Text for analysis —
--- START ---
I come to bury 2021, not to praise it.
2021 is now officially on my list of All-time Top 5 Worst Years. It may even be in my top (bottom?) three—who knows, today is still not over—but it is certainly among my least favorite.
This year everything, it seems, broke. My hand. The refrigerator. Our car (three times, actually). Democracy.
There’s a 100 ft. ponderosa pine in our neighbor’s yard that snapped in two—and is still hanging across our property months later— after being strangled by a wisteria vine so thick it looks like a python. The same snaking plant is entangled in an electrical line and is currently, slowly, pulling down a nearby street light at the top of a utility pole. The power company has sent out a number of people to look at the problem, but nobody has done anything about it. (Feel free to insert your own Trump/Jan.6/Antivaxxer metaphor here.)
While 2020 was a blow to the system, with plenty of jokes about the Before Time, 2021 feels like a hard break with the past.
This summer I broke with a mountain religious retreat my family has been deeply involved with for over 120 years, selling off the last of our shares and interests after I found out they had blatantly ignored public safety during the pandemic (and after assuring everyone they would). Word was a few of its board members still believe covid is a hoax. Yeah, no.
Newspapers — an industry I always wanted to work in, and did so for almost a quarter century— are deliberately being broken by hedge funds and vulture capitalists, whose sole interest is smashing open journalism and sucking out the money until only a desiccated shell remains. That this also allows corruption in politics and business to spread like a cancer, freeing bullshit and big lies to flourish, is seen by them as fringe benefit.
Once it was believed that billionaires could save newsprint, but 2021 made it clear that no one was coming to the rescue.
Even the reputation of the Pulitzers Prize shattered this year, when they refused to name a winner in the category of Editorial Cartooning — after a grueling 2020 when political cartoonists did some of the best work of the last century. Supposedly the gold standard for great journalism, the Pulitzer committee undercut the validity of their own award with the snub, and showed they were just as chummy, self-important, and out of touch as the Grammys.
I could go on. I am sure you have your own list of broken bodies, beliefs and institutions from this year.
2021 also revealed what we suspected all along: that Facebook is clearly broken … wait, come to think of it, that’s actually a good thing. We don’t need no water/let the motherzucker burn!
So it wasn’t all bad.
Also, kittens.
That I am able to test out my hand by slowly writing this post 3 weeks after surgery is a good sign. And I’d be remiss if I did not point out the one mitigating factor that kept 2021 from being a complete disaster:
We would not have been able to make it through this year without the unflinching generosity of friends, family and complete strangers. That is not an exaggeration. We would have lost everything. Everyone who helped us this year made a real difference, one that we eventually hope to pay back or pay forward.
I must even thank —and I can’t believe I’m saying this— several large corporations who stepped up and stepped in to assist us of their own volition, proving that some businesses have finally begun to realize they won’t have customers in the future if they don’t help out people now.
We’re not out of this yet, but thanks to y’all we made it to 2022. You bought us time.
For the first time since I was probably in the crib, I’m not going to celebrate the new year — I don’t want to jinx it — but I will raise a glass …hopefully with my right hand … to everyone who helped us this year.
--- END ---
Aim of the exercise — Copy the stretch of the essay about 2021 from "Even the reputation" through "wasn’t all bad.", substituting "Oscars" for "Grammys". The lines after this play no part in the work.

Available data —
--- START ---
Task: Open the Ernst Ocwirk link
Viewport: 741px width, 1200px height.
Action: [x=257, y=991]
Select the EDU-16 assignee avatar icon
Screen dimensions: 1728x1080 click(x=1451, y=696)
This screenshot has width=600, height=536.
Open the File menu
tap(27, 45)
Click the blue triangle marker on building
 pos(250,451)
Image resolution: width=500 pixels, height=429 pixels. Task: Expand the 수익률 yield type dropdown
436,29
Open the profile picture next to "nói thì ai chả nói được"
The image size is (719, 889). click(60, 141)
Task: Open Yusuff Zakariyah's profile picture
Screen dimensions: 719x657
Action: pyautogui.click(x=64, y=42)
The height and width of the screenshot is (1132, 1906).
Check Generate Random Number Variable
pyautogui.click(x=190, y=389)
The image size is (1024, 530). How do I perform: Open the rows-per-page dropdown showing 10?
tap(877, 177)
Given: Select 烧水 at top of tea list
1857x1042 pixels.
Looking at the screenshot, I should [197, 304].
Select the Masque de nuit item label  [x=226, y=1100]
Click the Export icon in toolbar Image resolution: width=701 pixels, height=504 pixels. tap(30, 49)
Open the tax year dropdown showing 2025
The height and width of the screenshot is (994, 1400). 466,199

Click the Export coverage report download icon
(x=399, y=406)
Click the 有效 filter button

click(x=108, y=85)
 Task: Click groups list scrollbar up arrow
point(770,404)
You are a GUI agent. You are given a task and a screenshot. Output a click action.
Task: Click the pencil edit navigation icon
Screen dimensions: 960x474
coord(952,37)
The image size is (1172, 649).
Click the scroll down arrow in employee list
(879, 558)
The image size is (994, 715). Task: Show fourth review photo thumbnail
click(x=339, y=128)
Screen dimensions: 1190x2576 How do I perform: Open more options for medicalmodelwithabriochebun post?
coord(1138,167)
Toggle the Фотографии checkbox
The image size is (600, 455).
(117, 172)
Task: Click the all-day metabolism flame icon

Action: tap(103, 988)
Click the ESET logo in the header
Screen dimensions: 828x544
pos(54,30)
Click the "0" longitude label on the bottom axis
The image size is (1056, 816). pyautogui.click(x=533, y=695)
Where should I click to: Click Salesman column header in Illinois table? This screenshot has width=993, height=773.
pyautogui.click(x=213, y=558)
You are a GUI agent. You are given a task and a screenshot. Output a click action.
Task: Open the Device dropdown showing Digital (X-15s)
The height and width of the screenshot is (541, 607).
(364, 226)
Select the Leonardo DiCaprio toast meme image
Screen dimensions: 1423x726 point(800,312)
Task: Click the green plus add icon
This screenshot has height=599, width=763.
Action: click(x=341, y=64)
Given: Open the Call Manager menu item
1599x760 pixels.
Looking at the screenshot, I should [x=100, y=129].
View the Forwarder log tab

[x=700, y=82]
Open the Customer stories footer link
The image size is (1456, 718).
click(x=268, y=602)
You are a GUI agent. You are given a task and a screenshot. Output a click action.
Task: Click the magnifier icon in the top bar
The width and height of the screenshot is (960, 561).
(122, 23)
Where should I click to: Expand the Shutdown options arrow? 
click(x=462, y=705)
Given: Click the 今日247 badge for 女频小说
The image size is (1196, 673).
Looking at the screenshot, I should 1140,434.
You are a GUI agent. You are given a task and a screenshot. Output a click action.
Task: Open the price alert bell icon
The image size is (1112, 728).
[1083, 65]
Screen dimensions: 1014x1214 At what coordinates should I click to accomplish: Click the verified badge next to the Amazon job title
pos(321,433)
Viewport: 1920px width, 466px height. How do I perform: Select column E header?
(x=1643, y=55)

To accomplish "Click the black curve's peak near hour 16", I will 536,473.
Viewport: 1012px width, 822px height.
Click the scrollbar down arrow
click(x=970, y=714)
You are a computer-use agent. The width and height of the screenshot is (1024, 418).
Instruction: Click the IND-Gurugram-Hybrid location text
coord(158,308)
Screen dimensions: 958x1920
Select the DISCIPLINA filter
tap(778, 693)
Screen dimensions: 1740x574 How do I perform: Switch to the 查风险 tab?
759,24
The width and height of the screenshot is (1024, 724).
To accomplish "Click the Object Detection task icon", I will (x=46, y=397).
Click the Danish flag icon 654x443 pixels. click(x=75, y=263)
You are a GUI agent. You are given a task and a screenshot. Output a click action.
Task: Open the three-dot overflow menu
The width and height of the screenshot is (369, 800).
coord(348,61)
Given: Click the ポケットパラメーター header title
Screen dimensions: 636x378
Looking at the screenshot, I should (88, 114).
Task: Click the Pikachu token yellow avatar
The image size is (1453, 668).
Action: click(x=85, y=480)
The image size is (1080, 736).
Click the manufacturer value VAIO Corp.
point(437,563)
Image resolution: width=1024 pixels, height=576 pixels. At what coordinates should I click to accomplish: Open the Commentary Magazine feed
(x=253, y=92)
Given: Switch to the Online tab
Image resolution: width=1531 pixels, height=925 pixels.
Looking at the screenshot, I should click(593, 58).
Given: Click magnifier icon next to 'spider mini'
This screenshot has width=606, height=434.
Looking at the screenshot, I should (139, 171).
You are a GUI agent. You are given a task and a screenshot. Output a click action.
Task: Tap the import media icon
--- END ---
Written answer —
Even the reputation of the Pulitzers Prize shattered this year, when they refused to name a winner in the category of Editorial Cartooning — after a grueling 2020 when political cartoonists did some of the best work of the last century. Supposedly the gold standard for great journalism, the Pulitzer committee undercut the validity of their own award with the snub, and showed they were just as chummy, self-important, and out of touch as the Oscars.
I could go on. I am sure you have your own list of broken bodies, beliefs and institutions from this year.
2021 also revealed what we suspected all along: that Facebook is clearly broken … wait, come to think of it, that’s actually a good thing. We don’t need no water/let the motherzucker burn!
So it wasn’t all bad.